- Born: 21 February 1899 Vimmerby Municipality
- Died: 30 May 1952 (aged 53) Stockholm
- Alma mater: Uppsala University; Bergen school ;
- Occupation: Meteorologist ;
- Employer: Norwegian Meteorological Institute (1920–1949); Swedish Meteorological and Hydrological Institute (1949–1952) ;

= Erik Björkdal =

Swedish meteorologist

Erik Anton Björkdal was a Swedish meteorologist who studied at the Bergen School of Meteorology where the theory of fronts was developed. His contribution was mainly in the field of dynamic meteorology.

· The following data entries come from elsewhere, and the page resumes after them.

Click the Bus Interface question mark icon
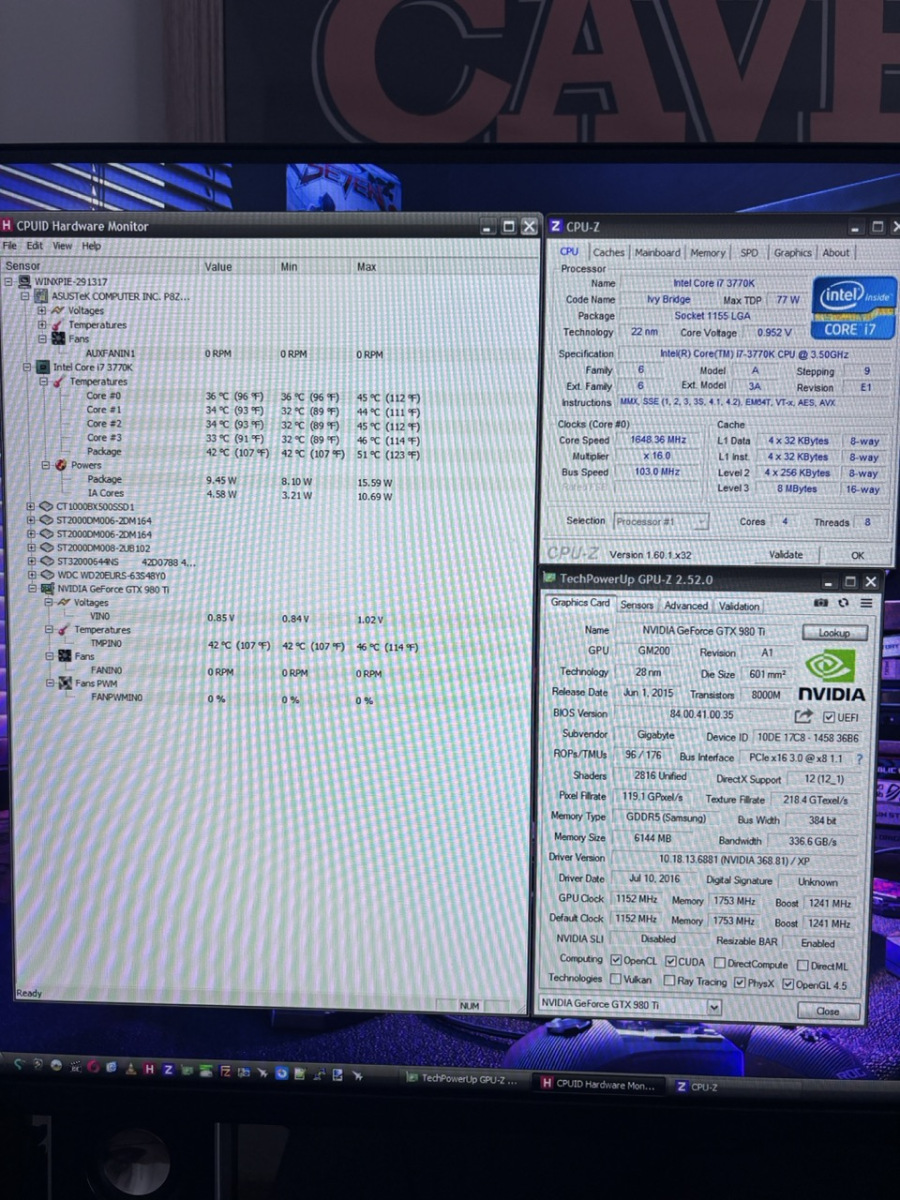The image size is (900, 1200). 858,758
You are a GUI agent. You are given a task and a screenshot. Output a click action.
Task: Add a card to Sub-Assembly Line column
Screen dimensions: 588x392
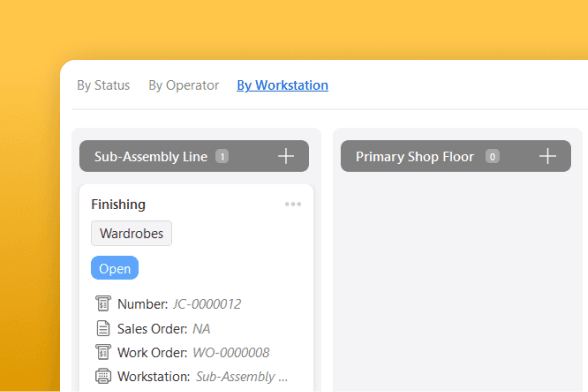point(286,156)
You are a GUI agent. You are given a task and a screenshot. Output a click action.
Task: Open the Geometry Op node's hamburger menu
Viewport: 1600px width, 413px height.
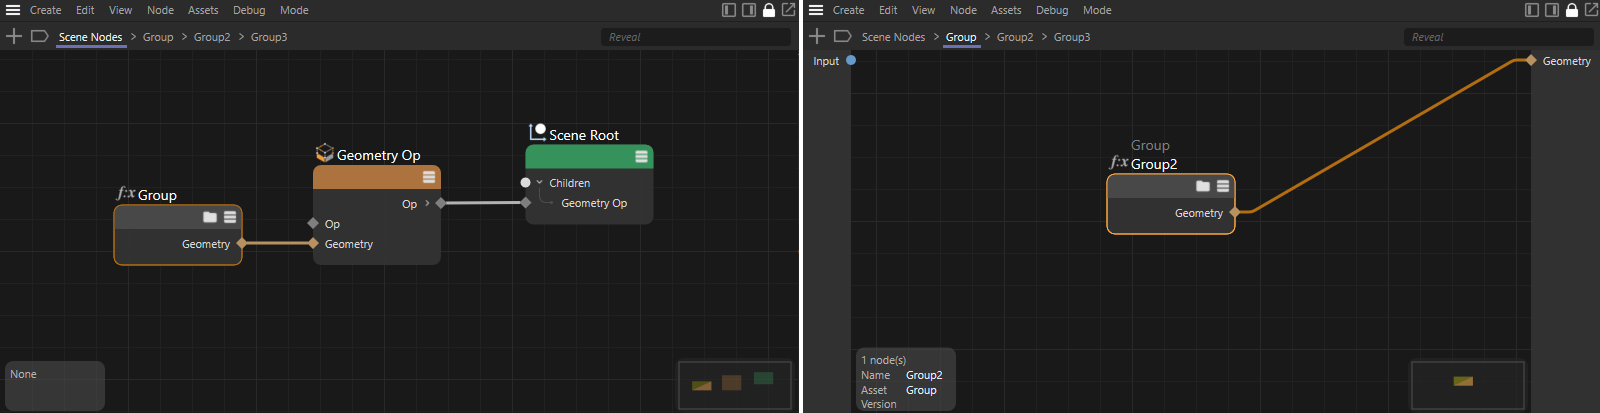click(x=429, y=177)
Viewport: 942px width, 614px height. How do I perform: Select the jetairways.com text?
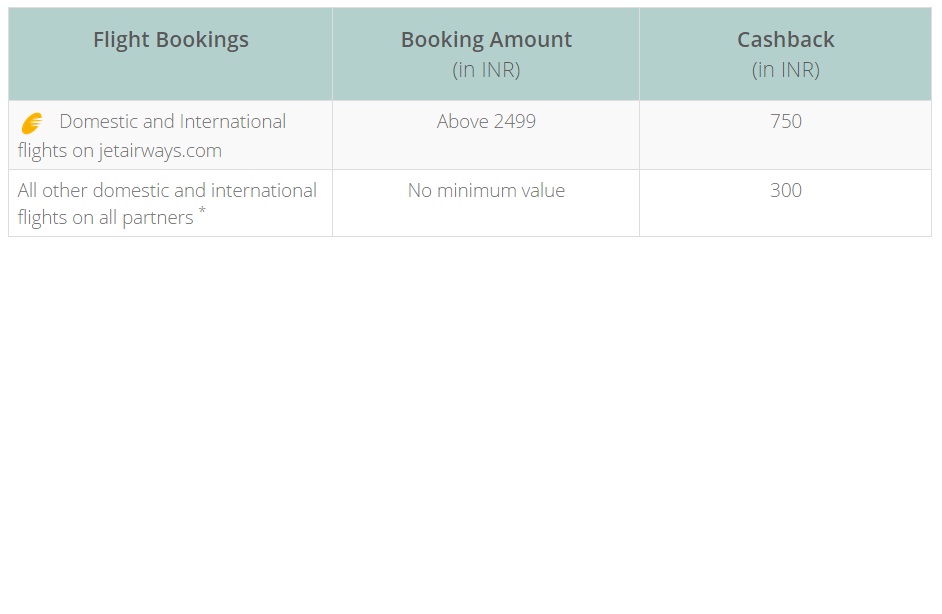(160, 151)
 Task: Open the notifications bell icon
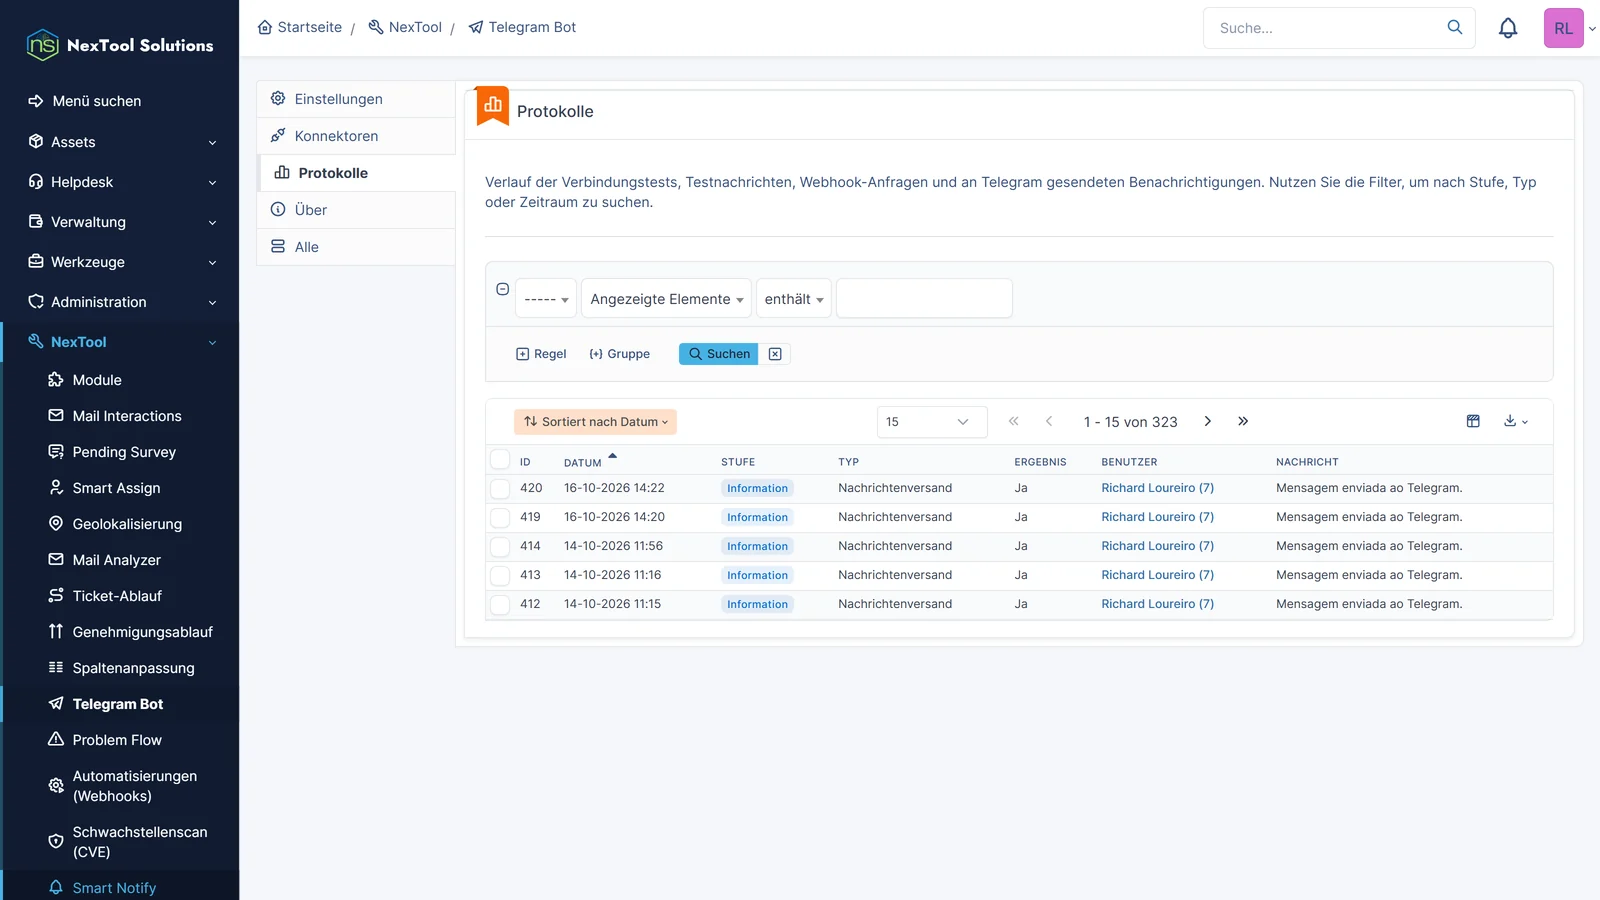pos(1508,28)

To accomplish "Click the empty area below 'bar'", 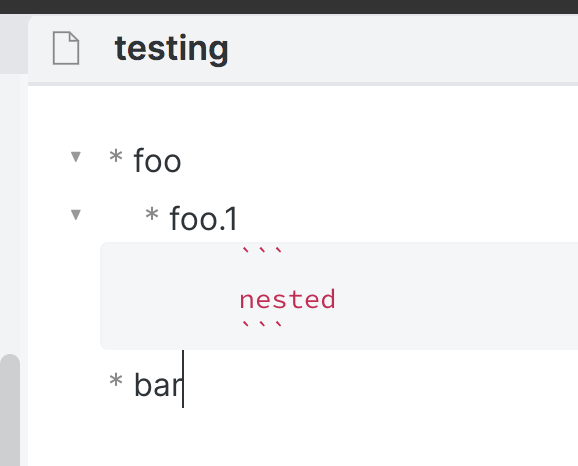I will (302, 437).
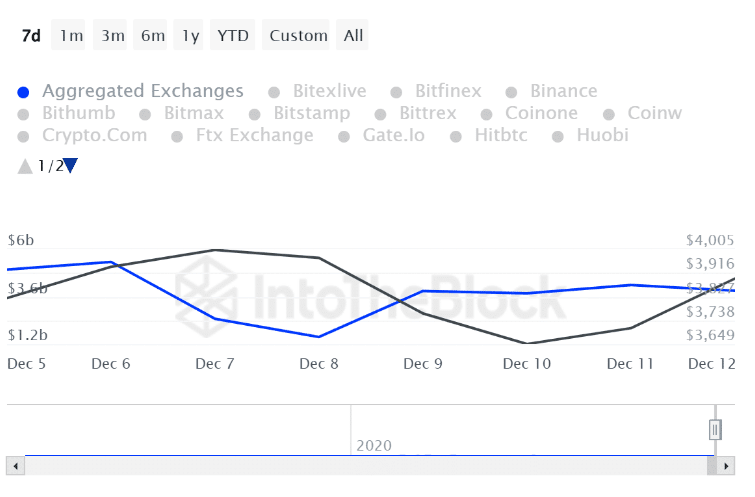Go to previous legend page arrow
Image resolution: width=755 pixels, height=497 pixels.
point(25,166)
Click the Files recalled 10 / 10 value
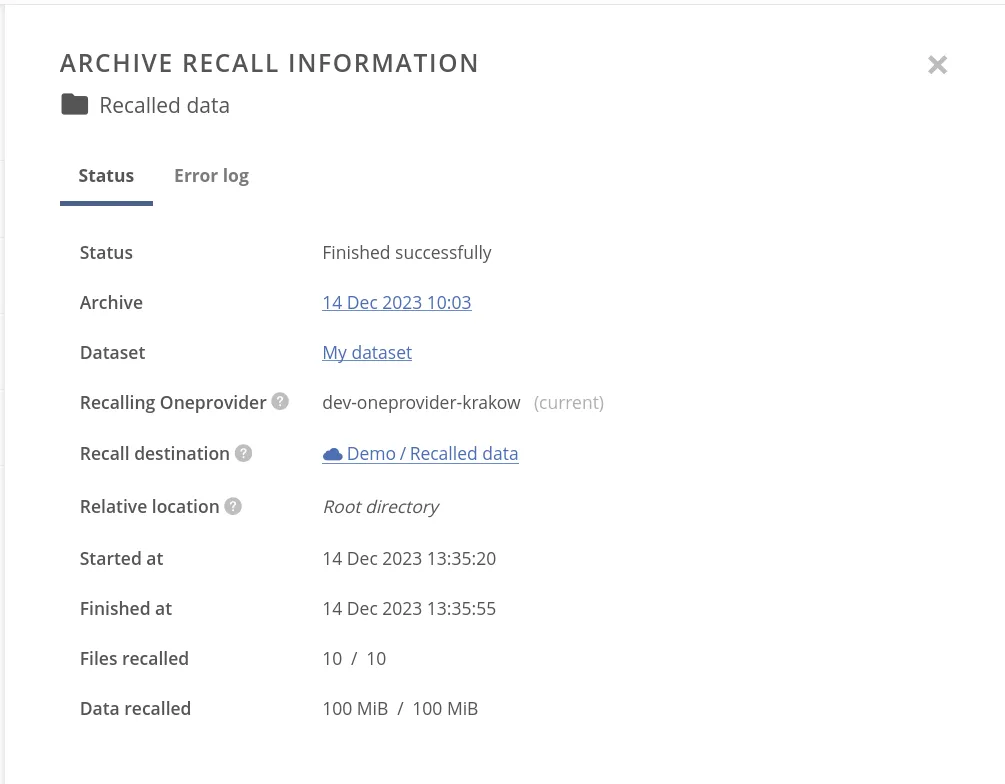 pos(354,659)
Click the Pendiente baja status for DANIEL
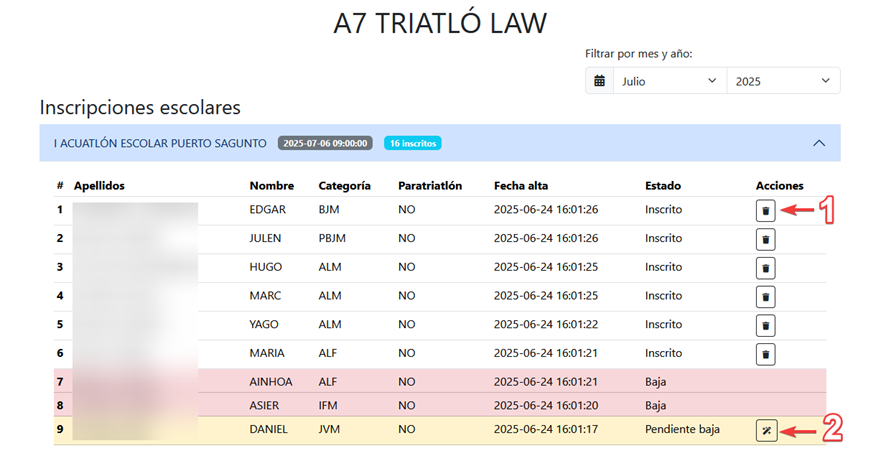The height and width of the screenshot is (461, 886). 682,430
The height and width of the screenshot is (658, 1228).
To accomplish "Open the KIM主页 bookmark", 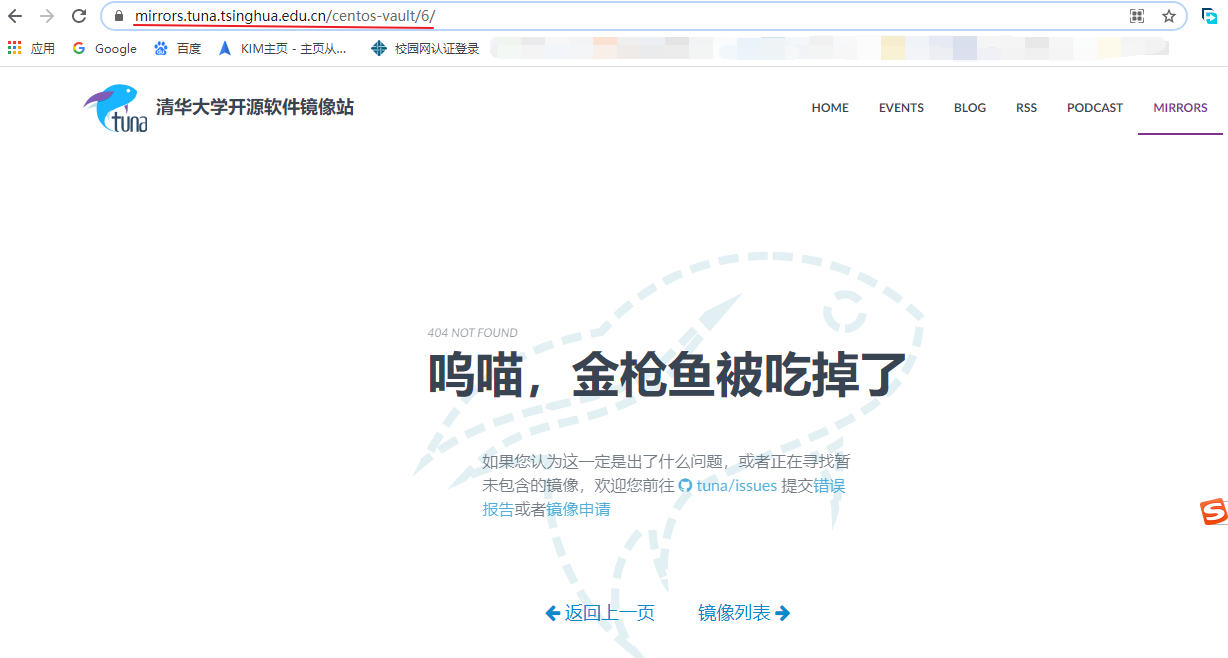I will pyautogui.click(x=283, y=48).
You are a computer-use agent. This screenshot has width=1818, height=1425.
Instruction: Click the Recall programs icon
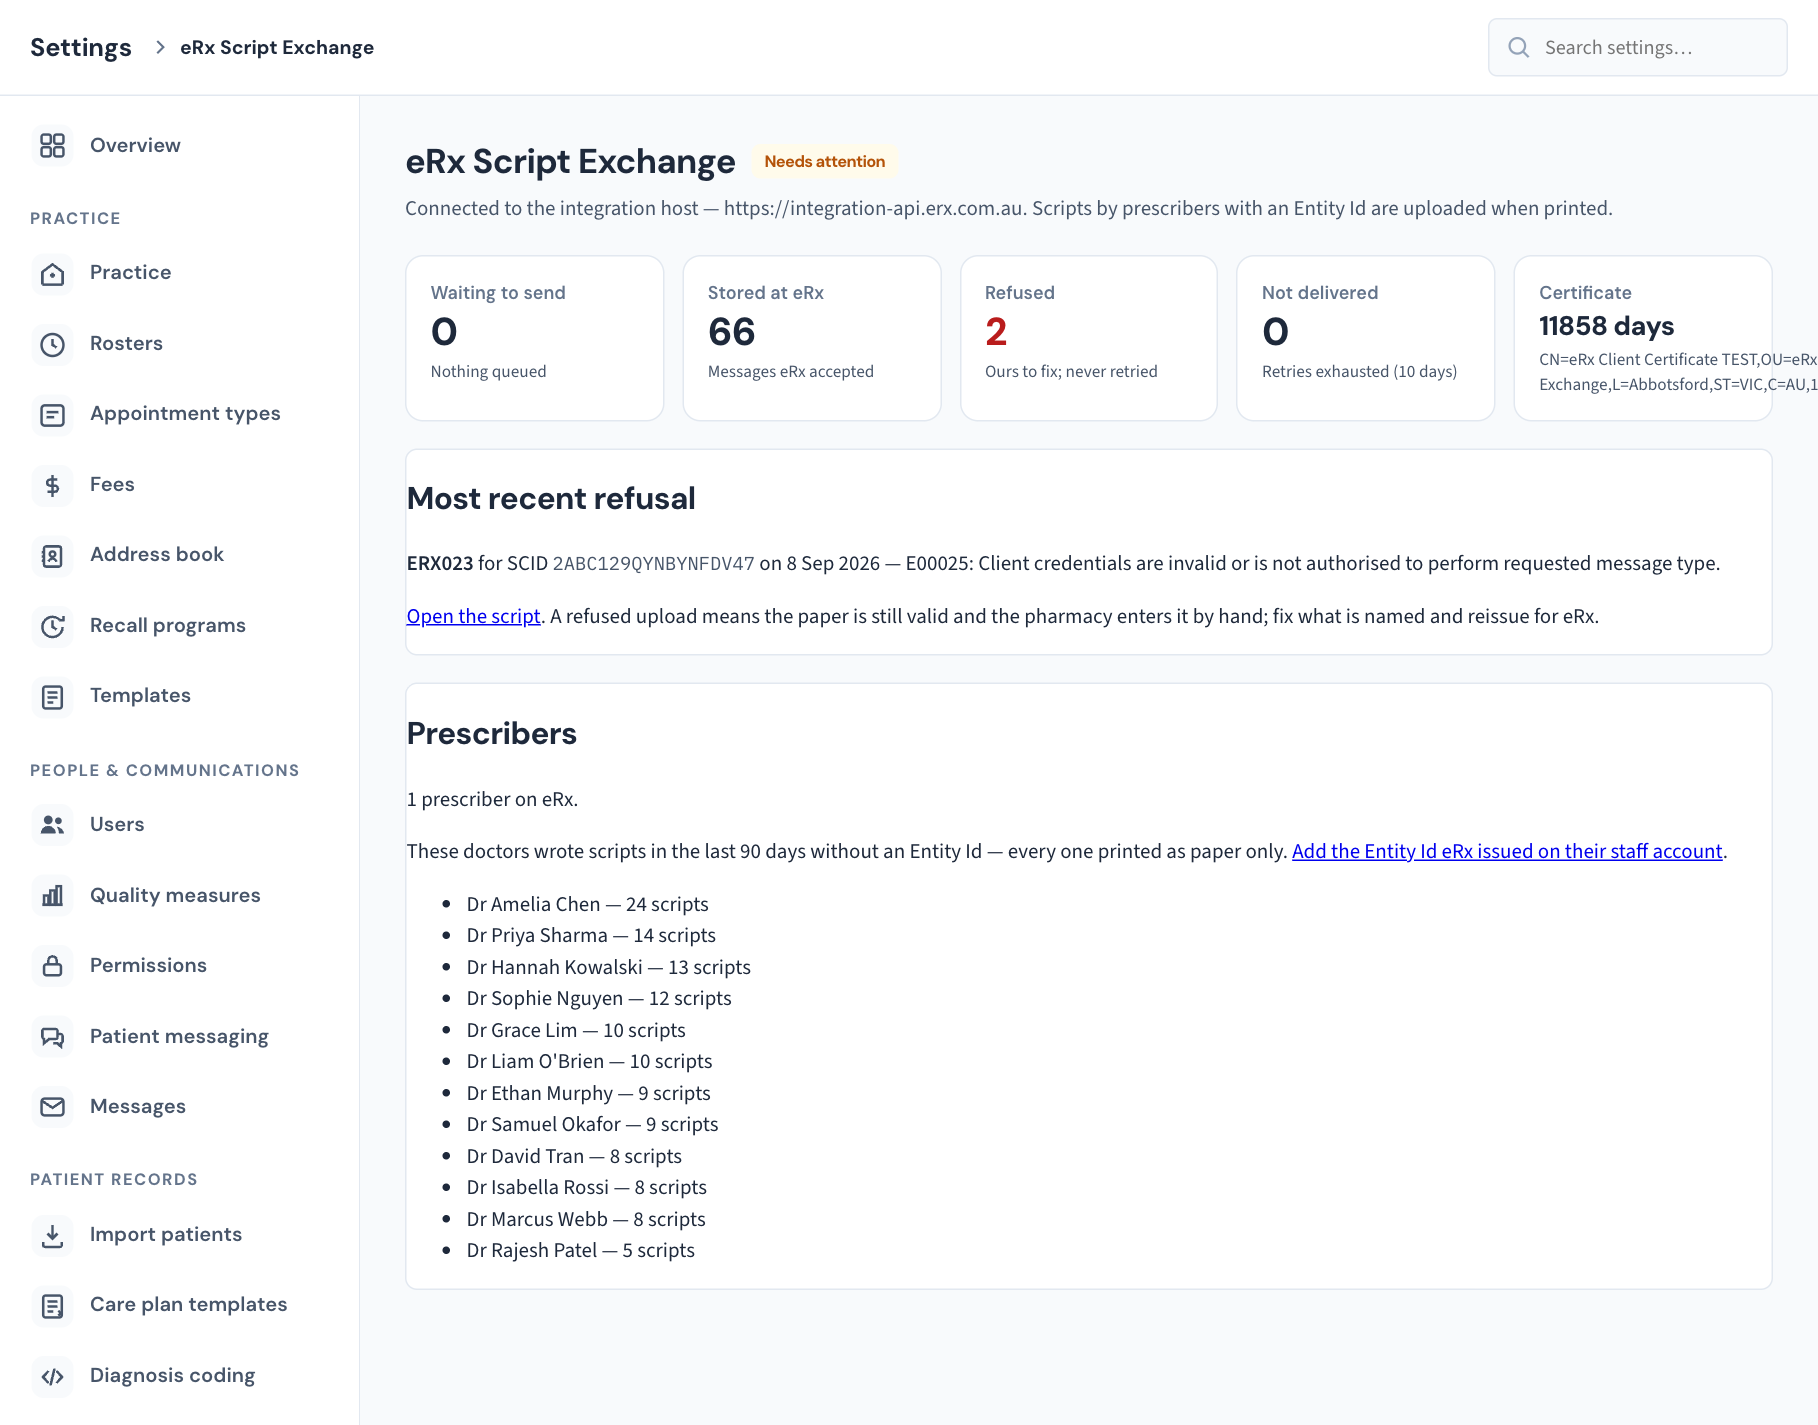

Among his works, mention must be made of the correlation between the tropopause geopotential and the troposphere temperature.

==Biography==
Björkdal was born on 21 February 1899 in Vimmerby, Sweden. After high school, he was admitted to the University of Uppsala and graduated in 1920. However, in 1919 he was employed by Vilhelm Bjerknes as an assistant at the Bergen School of Meteorology. After graduation, he was transferred to the Norwegian Meteorological Institute in Oslo where he became Division Chief in 1937.

During the Second World War, he replaced the director of the institute, Dr. Th. Hesselberg, who was absent for a period of time because of health problems. He eventually became head of meteorology at the Swedish Meteorological and Hydrological Institute in Stockholm in 1949.

Björkdal was an active collaborator at the international level with the World Meteorological Organization (WMO), among others with the Synoptic Meteorological Commission, of which he was vice-president from 1951, and with the Telecommunications Subcommittee, of which he was president from 1949.

Björkdal died on May 30, 1952, in Stockholm.